Desde el domingo pasado leemos en el evangelio de san Lucas una nueva etapa en el ministerio público de Jesús. Deja Galilea y emprende decidido el viaje hacia Jerusalén. Vive una maduración en el proceso de asumir radicalmente su tarea de Enviado, Mesías y Salvador.
Humanamente va quedando más solo, menos rodeado de multitudes. Según el plan del Padre, su misión se realizará desde el servicio, la entrega, la renuncia… enfrentando la persecución y el rechazo, sin buscarlos, pero sin evadirlos.
Aumenta, entonces, la radicalidad que Jesús pide –y Lucas recoge– a uno que se ofrecía a seguirle y a dos a los que llamó: ‘Sígueme’. Radicalidad también reflejada en las condiciones de un nuevo envío de discípulos por delante de él. Poco antes lo había hecho con los Doce (símbolos de las doce tribus de Israel) y ahora con setenta (y dos), símbolo de ‘todo el mundo’, como alusión a la universalidad del mensaje y a la universalidad de la vocación y urgencia del anuncio.

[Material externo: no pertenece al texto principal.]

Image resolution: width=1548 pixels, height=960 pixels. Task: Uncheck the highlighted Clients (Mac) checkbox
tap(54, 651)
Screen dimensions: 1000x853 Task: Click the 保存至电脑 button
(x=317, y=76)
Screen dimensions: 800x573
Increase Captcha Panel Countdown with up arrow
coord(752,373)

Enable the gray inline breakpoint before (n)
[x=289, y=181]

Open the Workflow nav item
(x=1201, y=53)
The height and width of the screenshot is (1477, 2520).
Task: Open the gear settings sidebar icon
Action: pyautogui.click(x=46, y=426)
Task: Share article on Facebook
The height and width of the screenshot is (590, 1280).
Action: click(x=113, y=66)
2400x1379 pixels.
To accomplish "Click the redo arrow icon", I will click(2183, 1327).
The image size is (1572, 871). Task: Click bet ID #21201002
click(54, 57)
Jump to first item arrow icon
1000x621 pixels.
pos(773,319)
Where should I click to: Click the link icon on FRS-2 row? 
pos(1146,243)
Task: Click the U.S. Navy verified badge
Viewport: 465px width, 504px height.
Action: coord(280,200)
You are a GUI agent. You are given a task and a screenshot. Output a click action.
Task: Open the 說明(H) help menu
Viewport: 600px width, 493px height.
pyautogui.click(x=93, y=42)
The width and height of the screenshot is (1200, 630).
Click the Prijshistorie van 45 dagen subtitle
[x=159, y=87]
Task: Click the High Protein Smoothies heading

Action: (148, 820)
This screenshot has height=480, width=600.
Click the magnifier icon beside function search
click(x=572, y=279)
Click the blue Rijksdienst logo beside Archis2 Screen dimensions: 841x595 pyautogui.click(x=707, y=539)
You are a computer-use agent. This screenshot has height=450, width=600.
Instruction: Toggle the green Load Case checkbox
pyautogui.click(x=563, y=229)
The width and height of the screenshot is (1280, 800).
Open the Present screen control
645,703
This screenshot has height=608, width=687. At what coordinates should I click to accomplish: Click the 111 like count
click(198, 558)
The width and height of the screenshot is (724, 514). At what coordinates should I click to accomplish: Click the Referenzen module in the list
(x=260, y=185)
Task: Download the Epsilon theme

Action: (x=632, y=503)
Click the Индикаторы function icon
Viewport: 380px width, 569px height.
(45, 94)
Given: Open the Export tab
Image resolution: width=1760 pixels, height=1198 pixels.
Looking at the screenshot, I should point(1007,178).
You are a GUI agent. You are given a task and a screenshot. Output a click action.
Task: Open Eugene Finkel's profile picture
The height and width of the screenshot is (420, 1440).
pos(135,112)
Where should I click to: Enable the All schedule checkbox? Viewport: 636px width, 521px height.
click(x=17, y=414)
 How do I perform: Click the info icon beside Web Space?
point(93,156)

Es importante en ese envío darnos buena cuenta del contenido a anunciar, de quiénes sean los anunciadores y de cómo anunciar. El Sínodo que la Iglesia viene celebrando, con sus acentos (comunión, participación, misión) ofrece una nueva oportunidad de hacer camino juntos unidos a aquellos setenta (y dos) que Jesús envió.